PAKULSKI BLADE BUSINESS WRITER
At least one Toledo-area factory shut down
yesterday and others faced steep temporary rate increases as
FirstEnergy Corp. tried to cope with heat and the lingering
aftermath of last week’s massive blackout.
Struggling to meet
demand for electricity, the Akron-based utility gave heavy energy
users on special contracts the option of closing or paying higher
rates linked to the cost of electricity on spot markets. Businesses
agree to the arrangement in exchange for cheaper rates during normal
periods.
"We’re operating, but we’re just paying more for our
power," said Rich Menzel, spokesman for a steel mill in rural Delta
operated by North Star BHP Steel.
If supplies deteriorate
further, the mill has been advised that it may have to close
temporarily, Mr. Menzel said. That happened last Friday, the day
after the blackout, when the firm suffered $1.5 million in lost
production.
Businesses in Cleveland on so-called
"interruptible service" were asked to shut down about 2 p.m.

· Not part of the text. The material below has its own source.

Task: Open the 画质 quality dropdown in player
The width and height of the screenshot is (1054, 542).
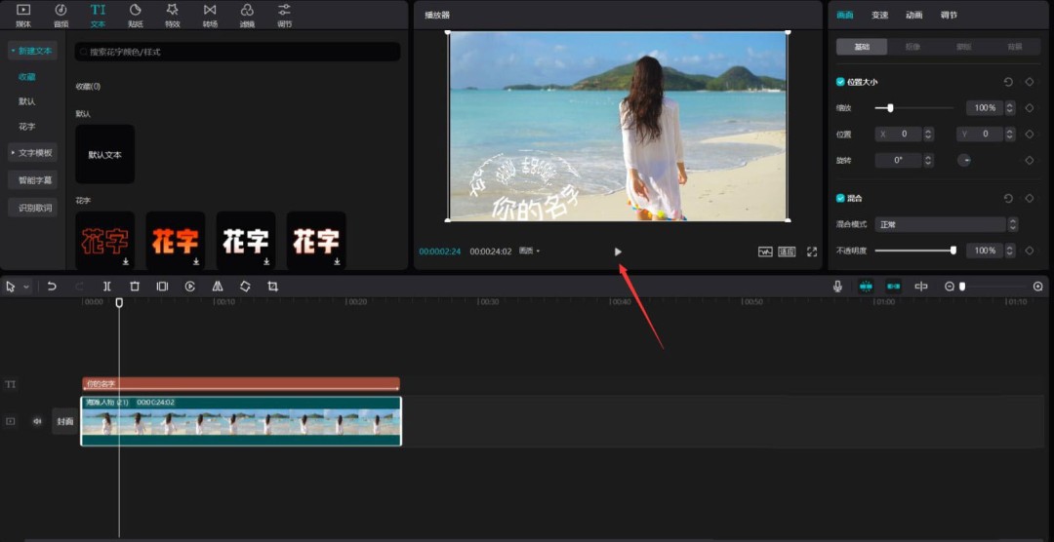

yesterday, said Mark Durbin, a FirstEnergy spokesman.
It was
the second day that FirstEnergy took special measures to conserve
energy.
Utility officials on Wednesday asked residential
customers to use fans instead of air conditioners and wait until
evening to use heavy appliances like dishwashers.
Rolling
blackouts might be necessary in the Cleveland area without the
moves, FirstEnergy warned.
The problem is that two of its
nuclear power plants that produce 17 percent of its generating
capacity are shut down.
The firm’s Perry nuclear plant was
shut by the blackout, but is expected to return to service "in the
next day or so," Mr. Durbin, the spokesman, said.
About 50
million people from New York to Toledo, Detroit, and Toronto were
affected by the blackout that began last Thursday and is believed to
have started in the Cleveland area.
The Davis-Besse Nuclear
Power plant, near Oak Harbor, has been out of commission for 18
months because of a corroded nuclear reactor head.
That
facility normally produces 883 megawatts of electricity, or 7
percent of FirstEnergy’s total output.
The wholesale cost of
electricity on spot markets has soared by more than a third since
the blackout. It rose 8 percent to $64 a megawatt in Ohio earlier
this week.
Besides reduced generating capacity and high
prices on spot markets, FirstEnergy had to cope with increased
demand yesterday as customers cranked up air conditioners as
temperatures soared into the high 80s.
Ellen Raines, another
FirstEnergy spokesman, wouldn’t say how many businesses are on
interruptible service contracts.
Ending the flow of
electricity to them would reduce demand by 700 megawatts or nearly
the production of Davis Besse.
She was unsure if the firms
would be affected today.
Participants are free to resume
normal operations at night, after 11 p.m., when electricity usage
falls.
MSC Walbridge Coatings, a steel processor in
Walbridge, opted not to pay the higher rates and was closed
Wednesday and yesterday.
About 150 workers were affected,
plant manager Tom Bishop said.
"We hope to operate tomorrow -
we need to," he said.
Ford Motor Co.’s parts plant in Maumee
is on interruptible service, but operated Wednesday and yesterday,
said Rich Voytowich, a spokesman in Dearborn, Mich. He was
unfamiliar with details of the arrangement.